Problem requirements |
Every line below from the one with "Task: Go to next page of county table" through the one with "Image resolution: width=1551" is to be repeated exactly, with no picture among them.
Records for the task START
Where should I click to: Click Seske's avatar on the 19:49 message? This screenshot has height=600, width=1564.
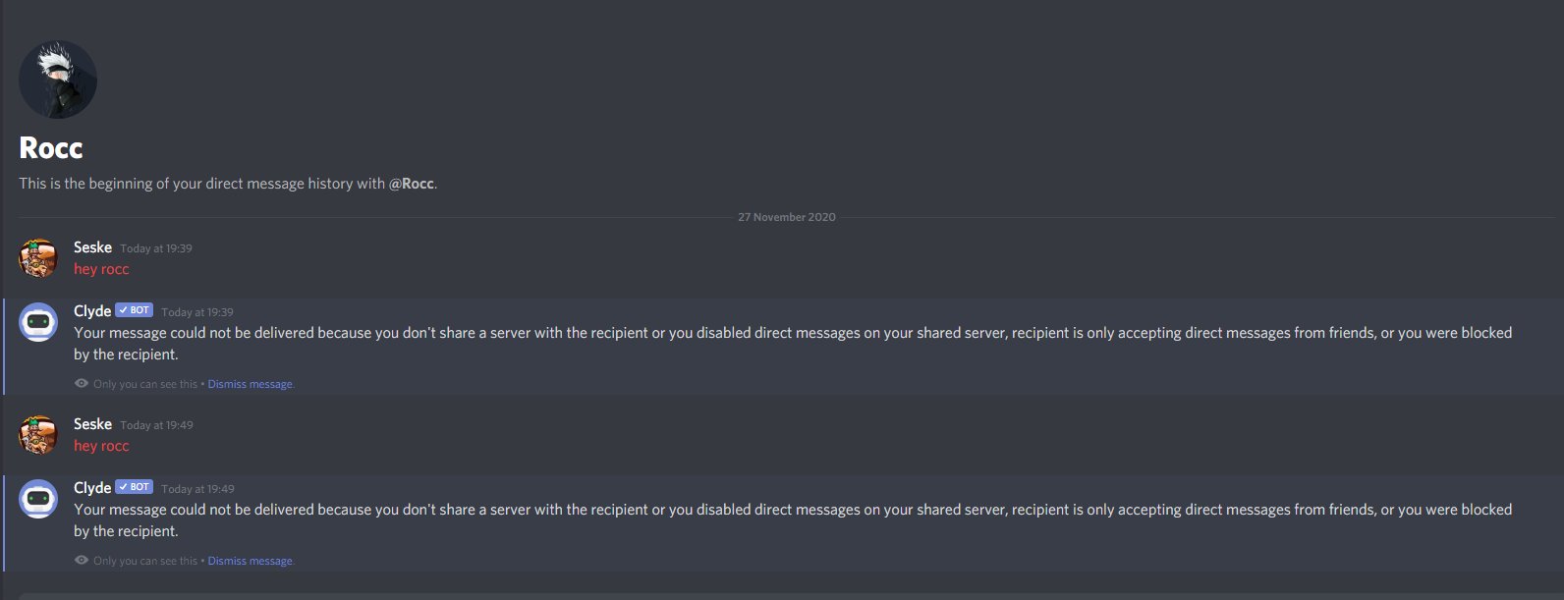pyautogui.click(x=38, y=435)
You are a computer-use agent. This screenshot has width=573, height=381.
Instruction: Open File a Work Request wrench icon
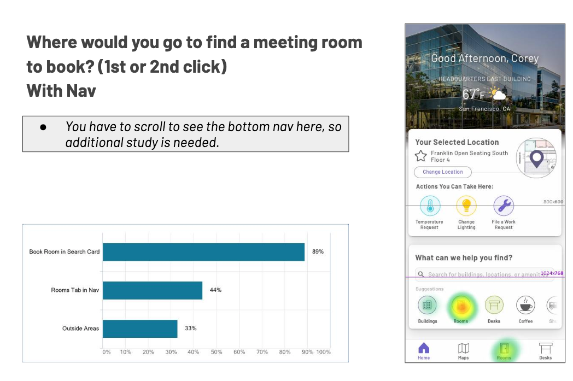tap(504, 206)
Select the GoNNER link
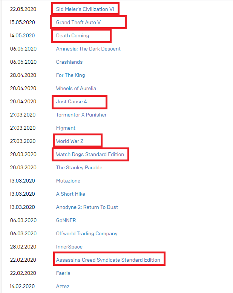The image size is (233, 293). pyautogui.click(x=66, y=221)
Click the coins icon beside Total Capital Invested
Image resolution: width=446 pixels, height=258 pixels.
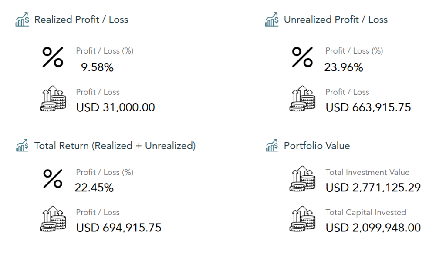click(302, 219)

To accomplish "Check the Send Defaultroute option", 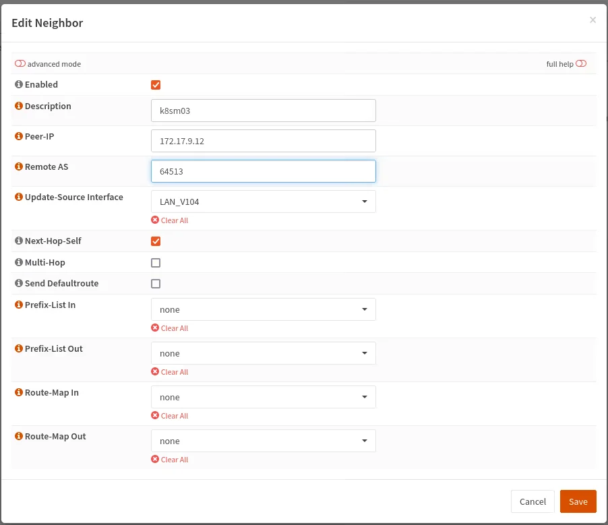I will pyautogui.click(x=156, y=284).
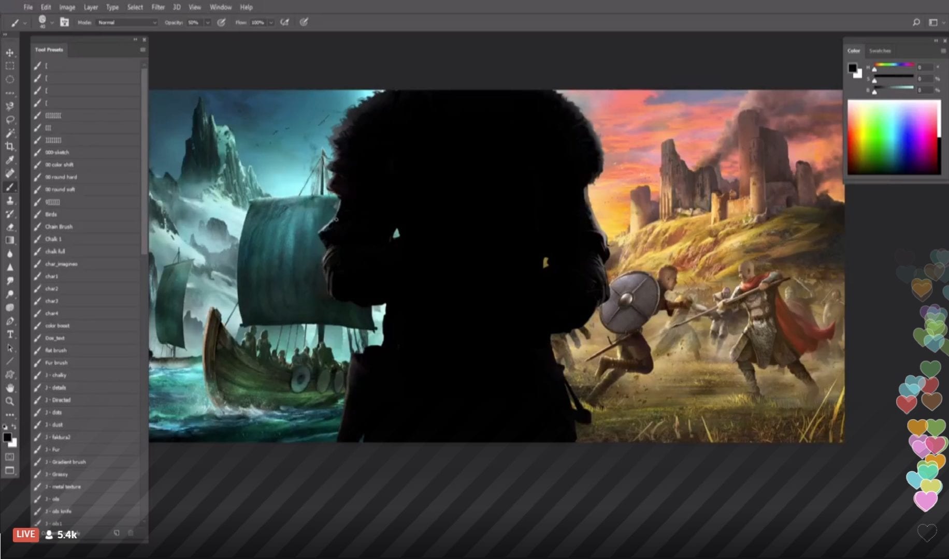The height and width of the screenshot is (559, 949).
Task: Click inside the color spectrum picker
Action: (893, 137)
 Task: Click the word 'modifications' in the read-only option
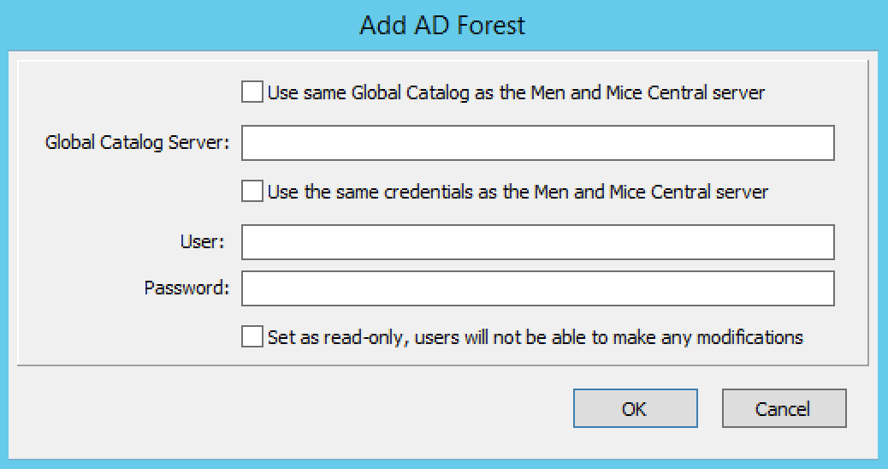point(749,337)
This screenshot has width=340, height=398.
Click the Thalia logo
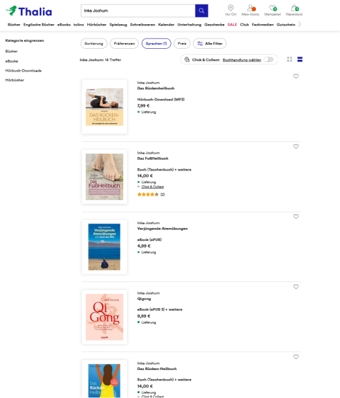pyautogui.click(x=29, y=12)
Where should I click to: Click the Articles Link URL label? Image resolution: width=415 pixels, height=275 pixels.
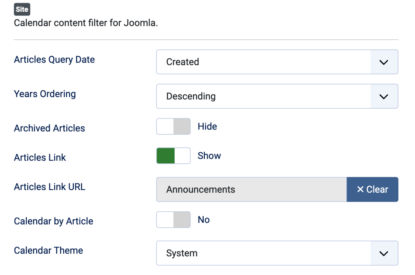tap(49, 187)
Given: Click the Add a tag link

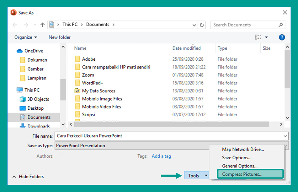Looking at the screenshot, I should (161, 156).
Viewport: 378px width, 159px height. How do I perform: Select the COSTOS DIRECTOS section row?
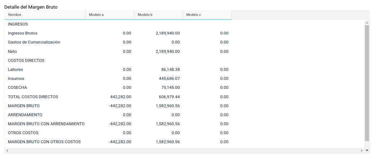coord(26,60)
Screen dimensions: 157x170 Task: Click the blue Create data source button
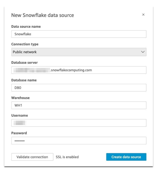pyautogui.click(x=126, y=157)

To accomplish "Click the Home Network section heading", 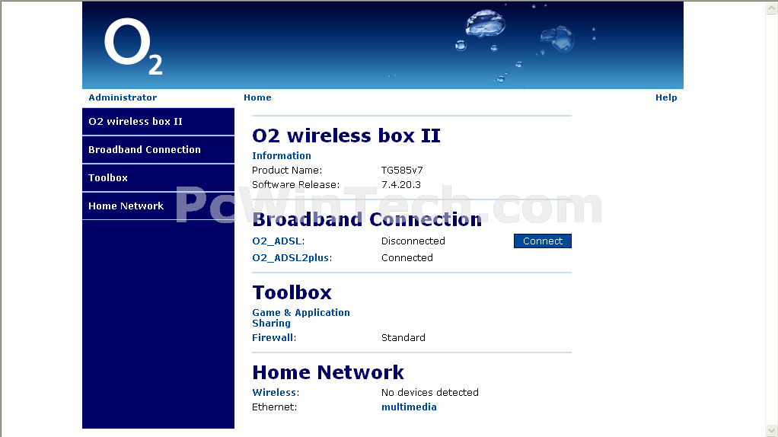I will (328, 372).
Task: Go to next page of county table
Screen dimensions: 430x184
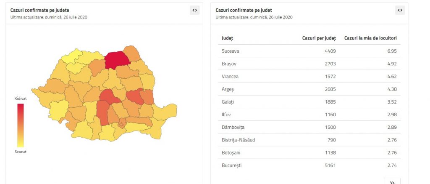Action: pos(392,182)
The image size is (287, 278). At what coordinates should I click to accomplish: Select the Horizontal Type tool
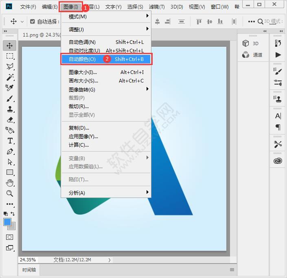(x=10, y=141)
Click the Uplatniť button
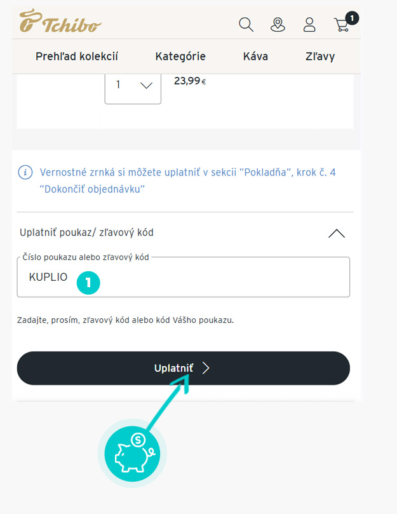Viewport: 397px width, 514px height. (184, 368)
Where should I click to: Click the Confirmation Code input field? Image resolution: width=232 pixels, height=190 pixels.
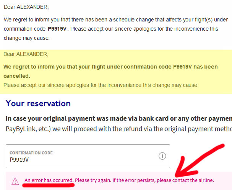pyautogui.click(x=88, y=156)
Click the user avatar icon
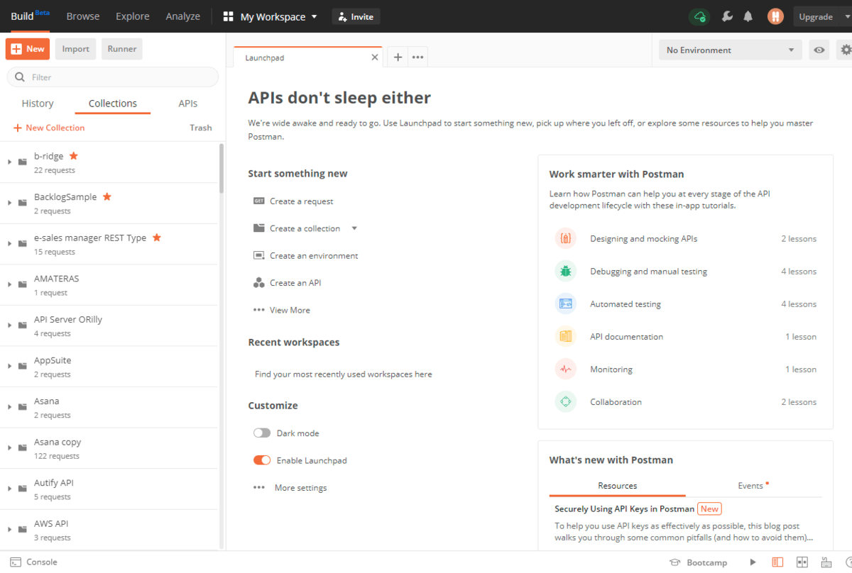 (775, 17)
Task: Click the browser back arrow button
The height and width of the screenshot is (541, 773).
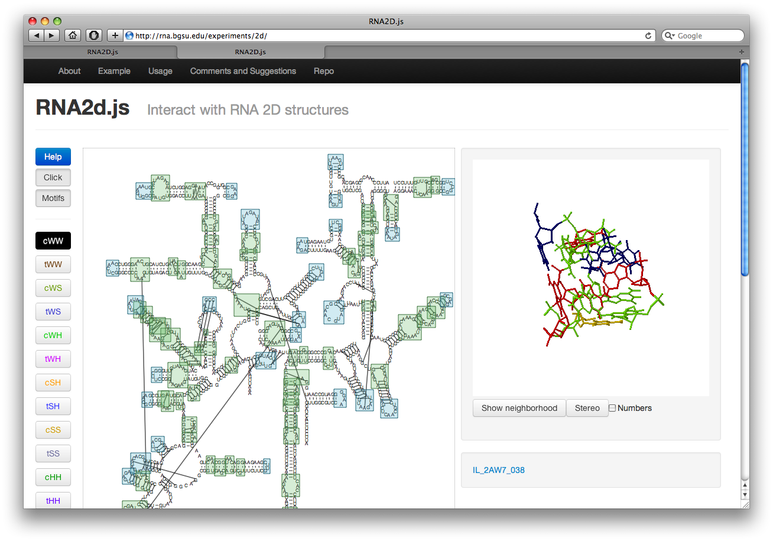Action: (37, 35)
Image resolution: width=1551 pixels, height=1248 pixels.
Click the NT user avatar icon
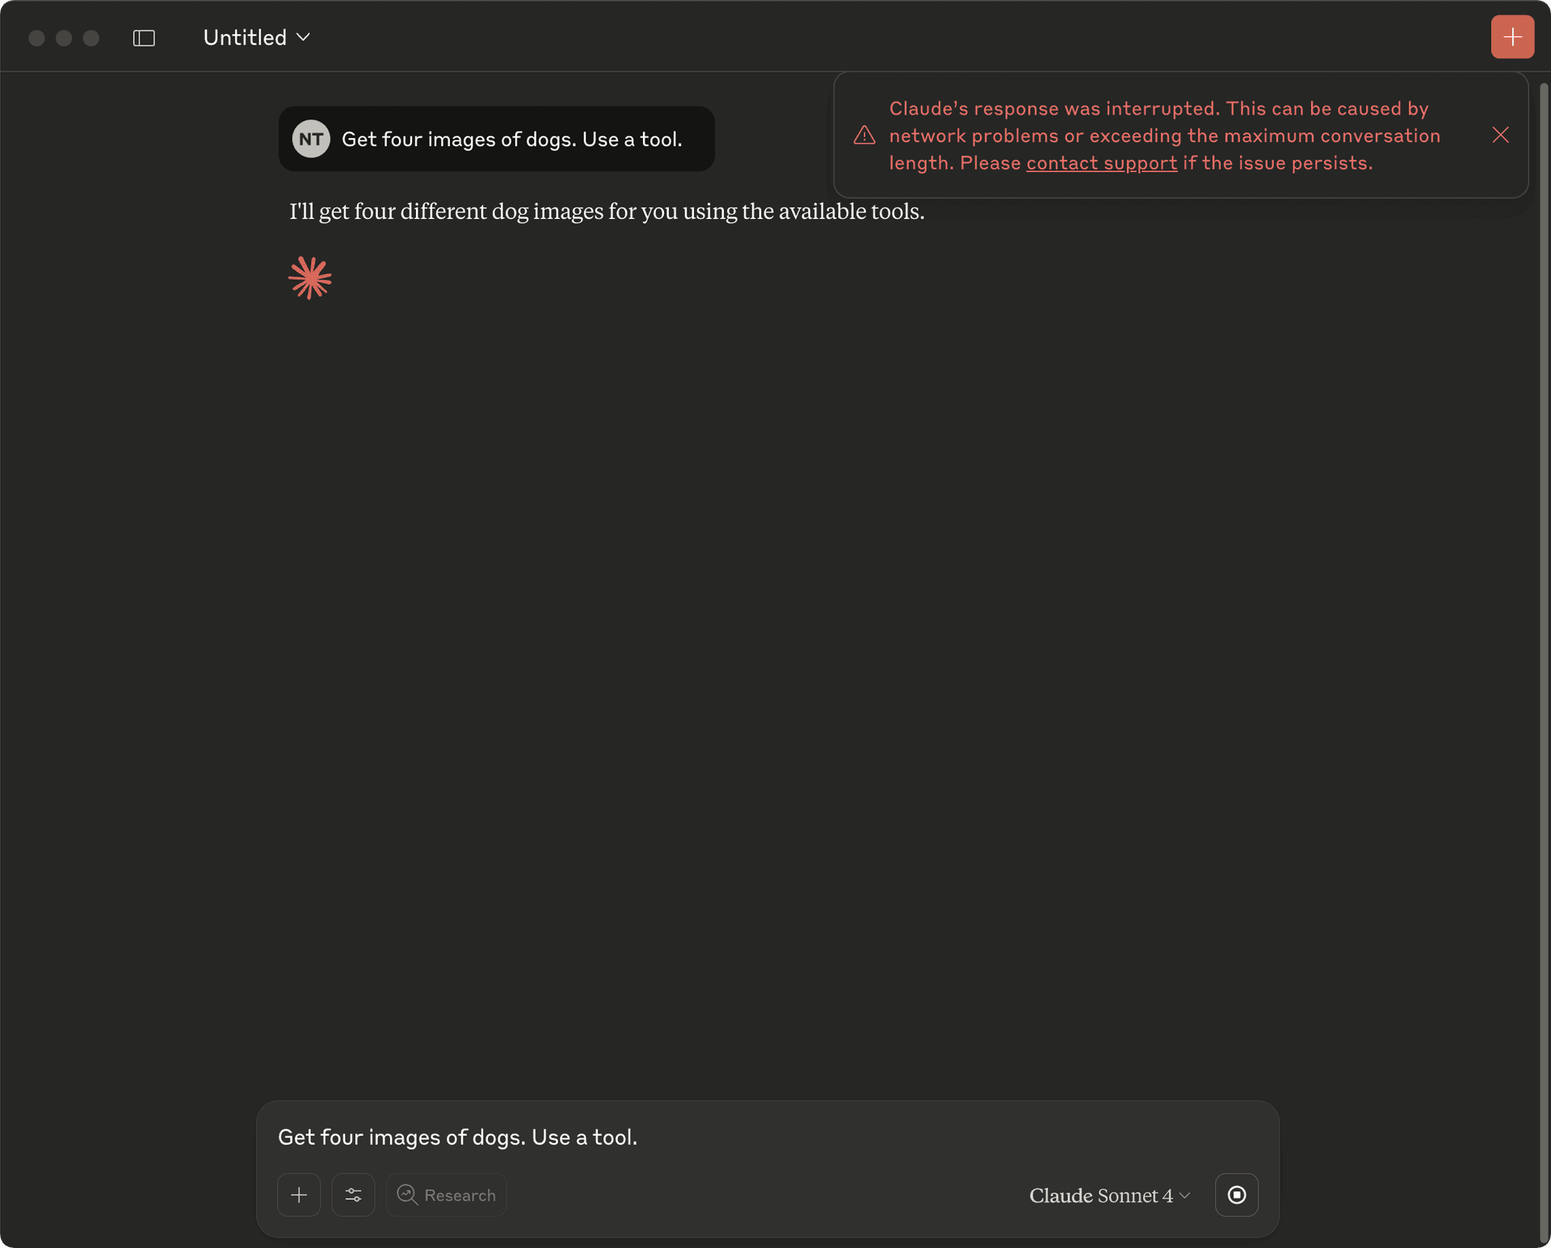311,138
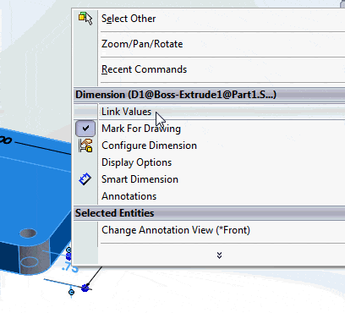The width and height of the screenshot is (345, 313).
Task: Click the Select Other cursor icon
Action: pos(85,19)
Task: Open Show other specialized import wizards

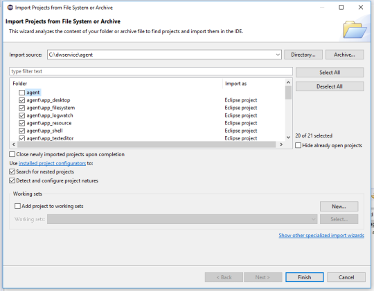Action: click(x=321, y=235)
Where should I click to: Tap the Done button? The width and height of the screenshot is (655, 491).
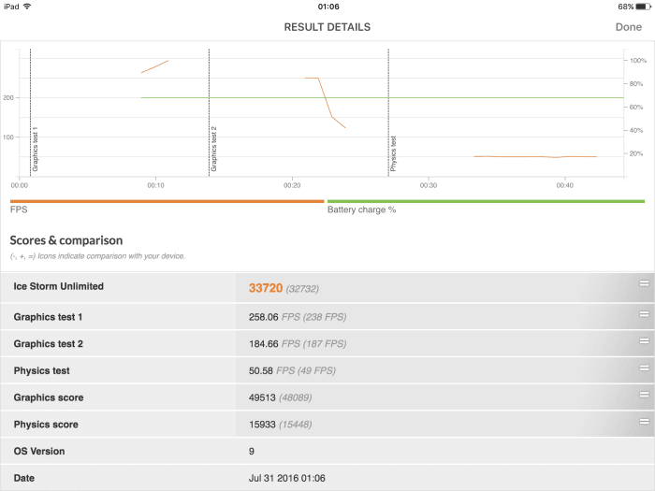pyautogui.click(x=628, y=27)
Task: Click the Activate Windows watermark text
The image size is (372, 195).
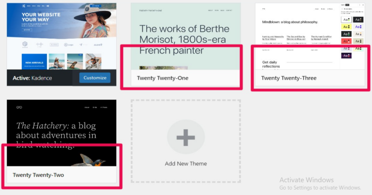Action: 307,180

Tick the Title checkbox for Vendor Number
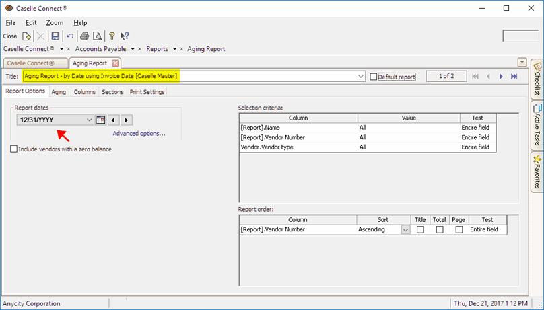420,229
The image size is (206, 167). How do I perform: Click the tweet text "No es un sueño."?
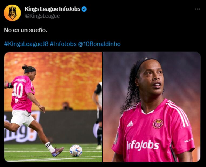[26, 30]
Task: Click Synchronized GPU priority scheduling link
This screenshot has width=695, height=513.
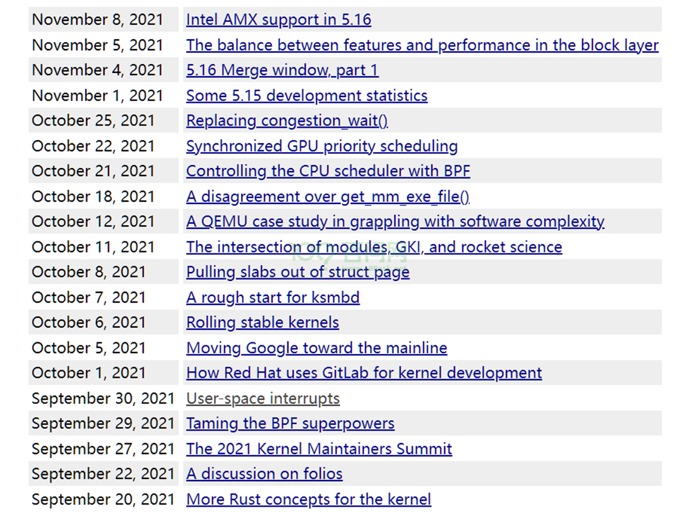Action: [x=321, y=146]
Records for the task END
Worked solution |
Task: Go to next page of county table
Screen dimensions: 430x184
Action: pos(392,182)
The image size is (287, 278). At what coordinates should I click to accomplish: Select the Horizontal Type tool
(x=10, y=141)
Click the Uplatniť button
Viewport: 397px width, 514px height. (184, 368)
Where should I click to: Click the Confirmation Code input field? Image resolution: width=232 pixels, height=190 pixels.
pyautogui.click(x=88, y=156)
Click the user avatar icon
 (775, 17)
Task: Click the browser back arrow button
The height and width of the screenshot is (541, 773).
Action: (37, 35)
Image resolution: width=1551 pixels, height=1248 pixels.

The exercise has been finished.